Attitudes towards the creation of “responsible citizens” - one of the bedrocks of Curriculum for Excellence - will have to be transformed if the reform is to be effective, it warns.

In the main, teachers see citizenship education as about teaching youngsters to be “law-abiding”, to have “nice manners” and to be “good neighbours”, said Stephanie Farquhar, author of the research and currently a probationer teacher of modern studies in Dundee.

It was much less common to find teachers who sought to make pupils “participatory” citizens, who organise collective or community activities, or “justice-orientated” citizens who challenge the social and political structure, she found.

Scotland is in danger of creating “socially-compliant citizens who don’t think”, commented Mark Priestley, of Stirling University’s Institute of Education, who oversaw Miss Farquhar’s research.

“We should be developing people who are not only socially responsible but who are active in society and able to ask the awkward questions,” he said.

Although Miss Farquhar’s dissertation - Responsible Citizens: Teachers’ Perceptions of Citizenship in the Modern Studies Classroom - focused on the attitudes of only six history and modern studies teachers in an Aberdeenshire school, it was nevertheless valuable, said Dr Priestley. The teachers’ views were “if not typical”, then “widely supported” in Scotland, he said.

“If the attitudes Stephanie encountered are more widely typical of what’s happening in Scottish secondary schools, it’s difficult to imagine how Curriculum for Excellence can be fully implemented. If teachers have truncated views of citizenship, they will have truncated views of teaching methodology and the content they are willing to engage with,” added Dr Priestley.

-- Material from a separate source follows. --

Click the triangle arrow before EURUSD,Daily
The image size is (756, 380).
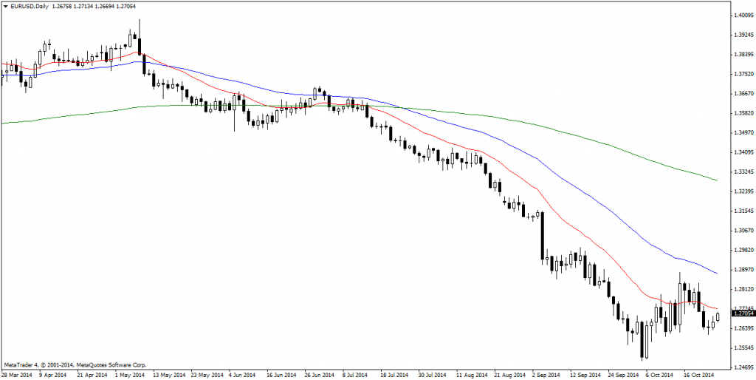5,6
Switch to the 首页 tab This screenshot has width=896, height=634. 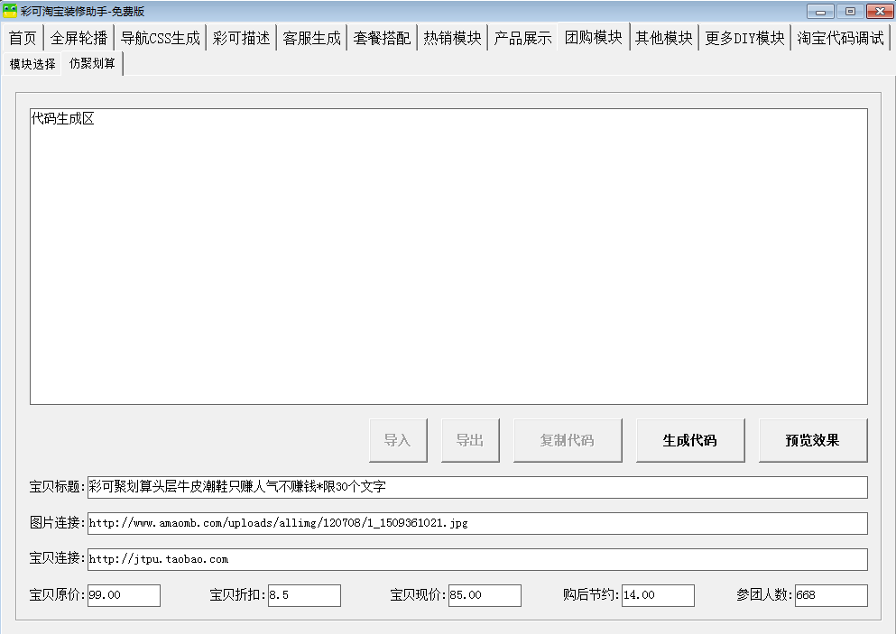(23, 39)
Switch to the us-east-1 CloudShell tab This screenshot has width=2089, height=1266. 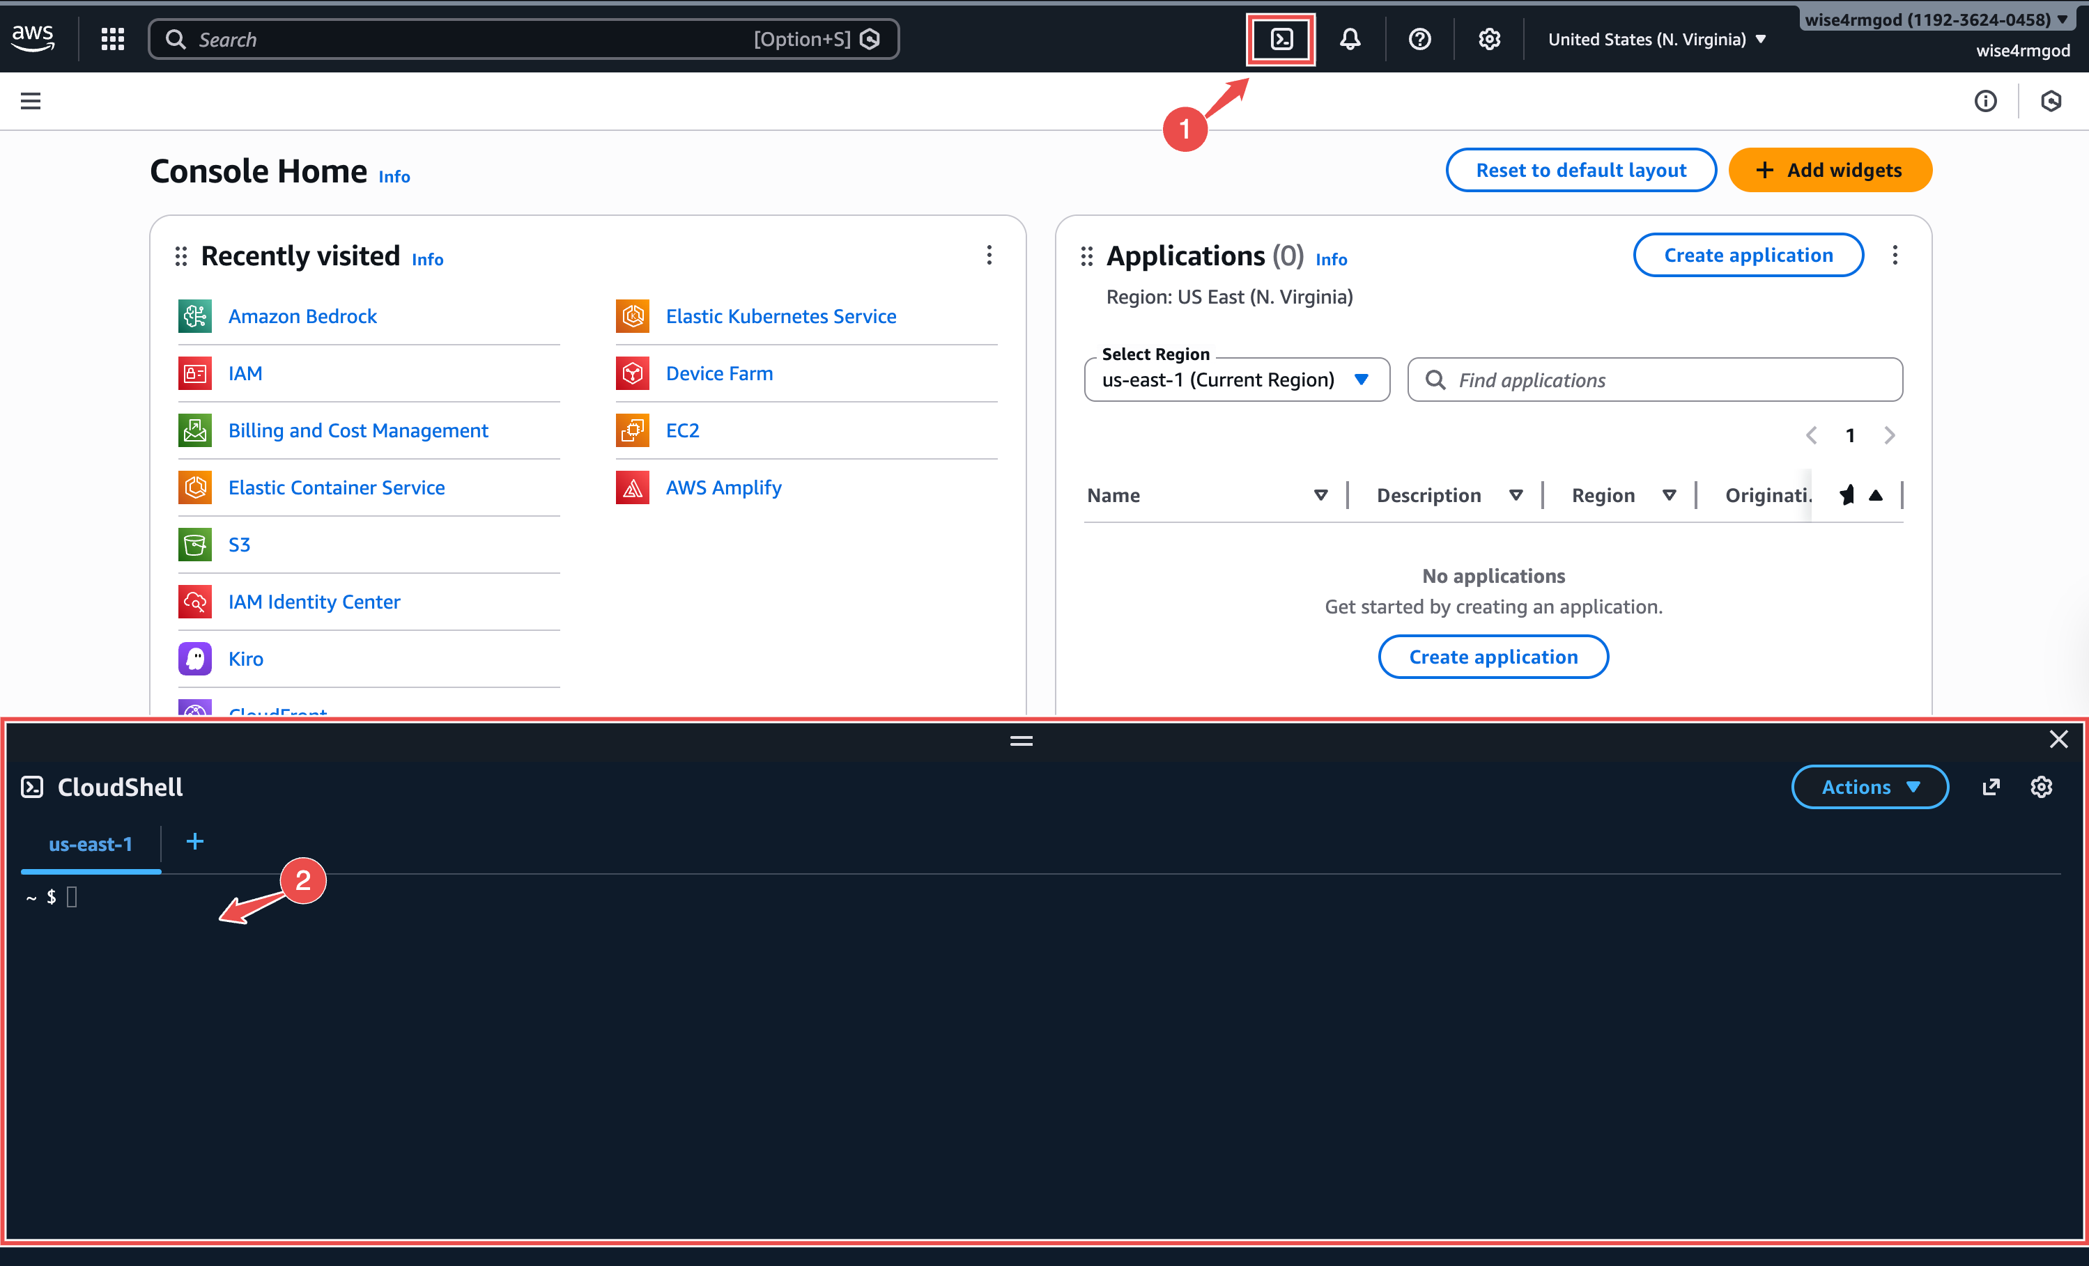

Miss Farquhar called for a clearer definition of citizenship education, pointing out that even Learning and Teaching Scotland, the Scottish Government and HMIE did not appear to have a shared understanding of what it should be.

The undemocratic nature of schools should also be challenged, she said. Pupils had to ask permission to go to the toilet and if they tried to argue a point - something which citizenship education was supposed to encourage - they were punished.

One teacher who took part in the study commented that his pupils did “not know how to conduct themselves and behave without adult help”; they had to be “trained like puppies”.

The teacher, who had joined the profession just three years ago, did not try and develop citizenship education in his classroom because he did not believe young people were, or could be, responsible citizens.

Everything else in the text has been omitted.